(Rows from a dataset)
··········

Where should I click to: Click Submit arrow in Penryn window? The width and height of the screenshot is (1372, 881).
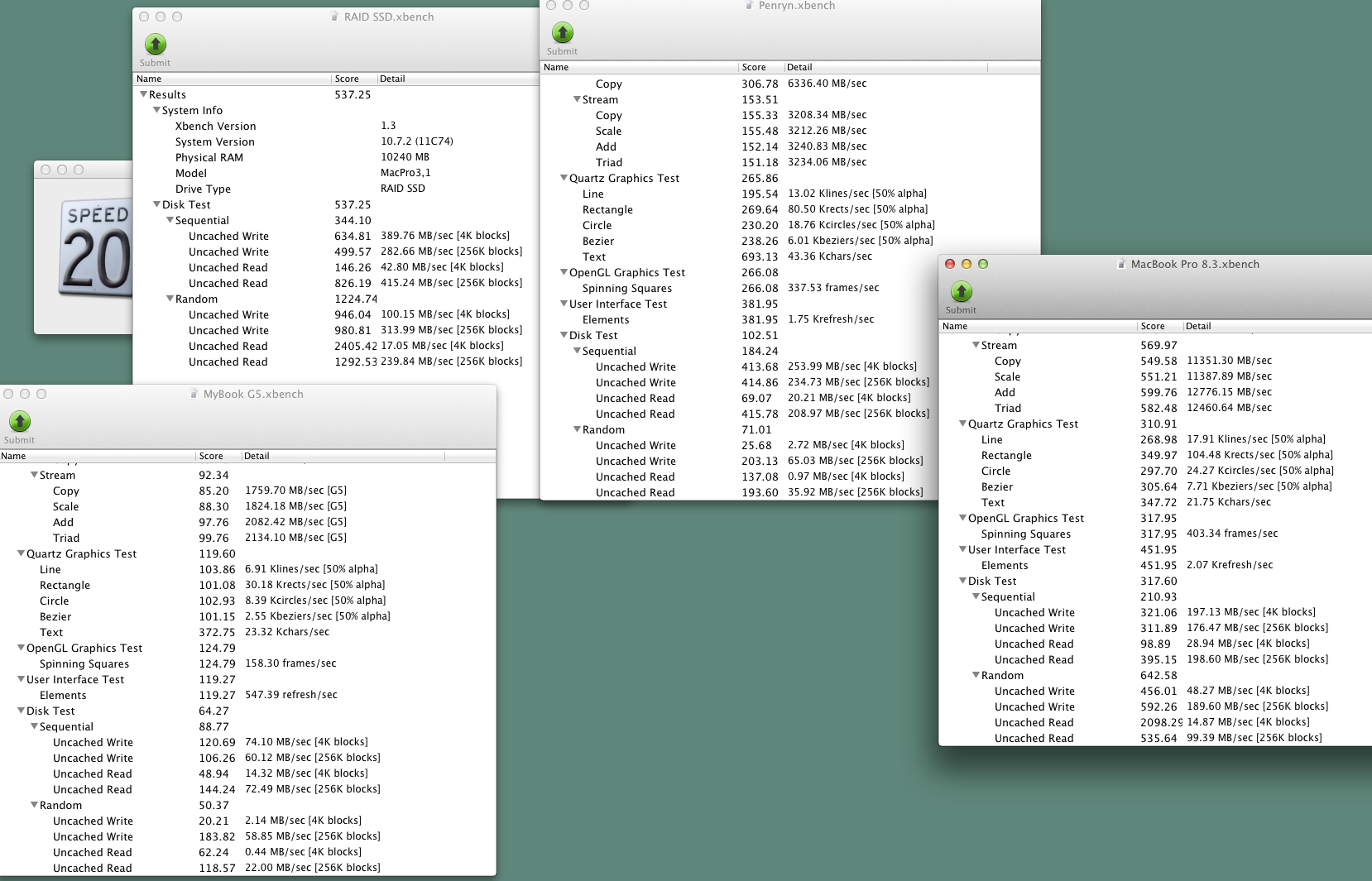click(x=563, y=33)
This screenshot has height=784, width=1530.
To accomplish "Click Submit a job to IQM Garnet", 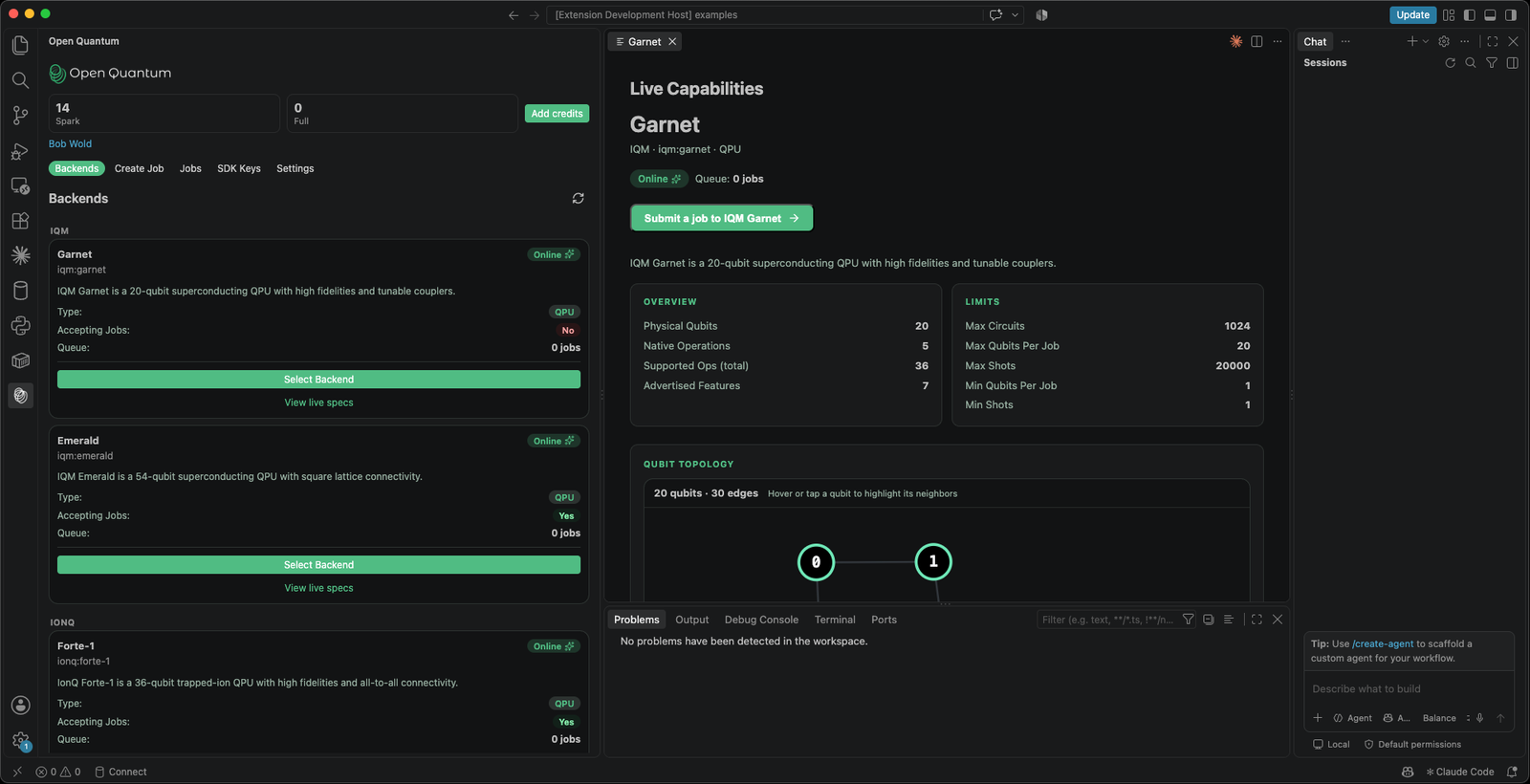I will 722,218.
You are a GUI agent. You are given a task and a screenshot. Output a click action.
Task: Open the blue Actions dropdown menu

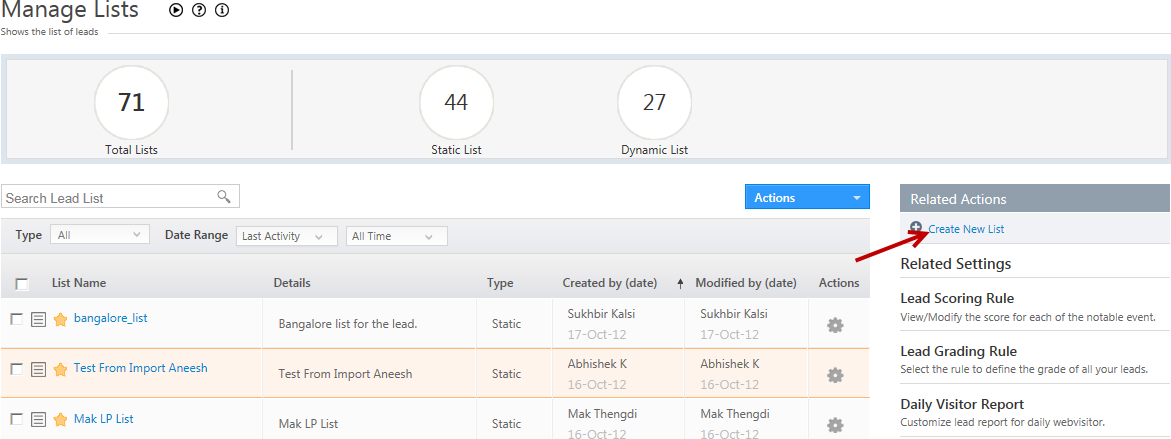click(x=807, y=197)

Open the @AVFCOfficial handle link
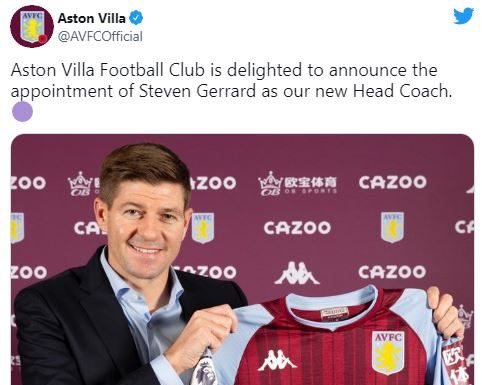click(x=100, y=36)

··········

Count how many lines of the items above contain the string "height", matching case exactly. Reply with the number alone.

2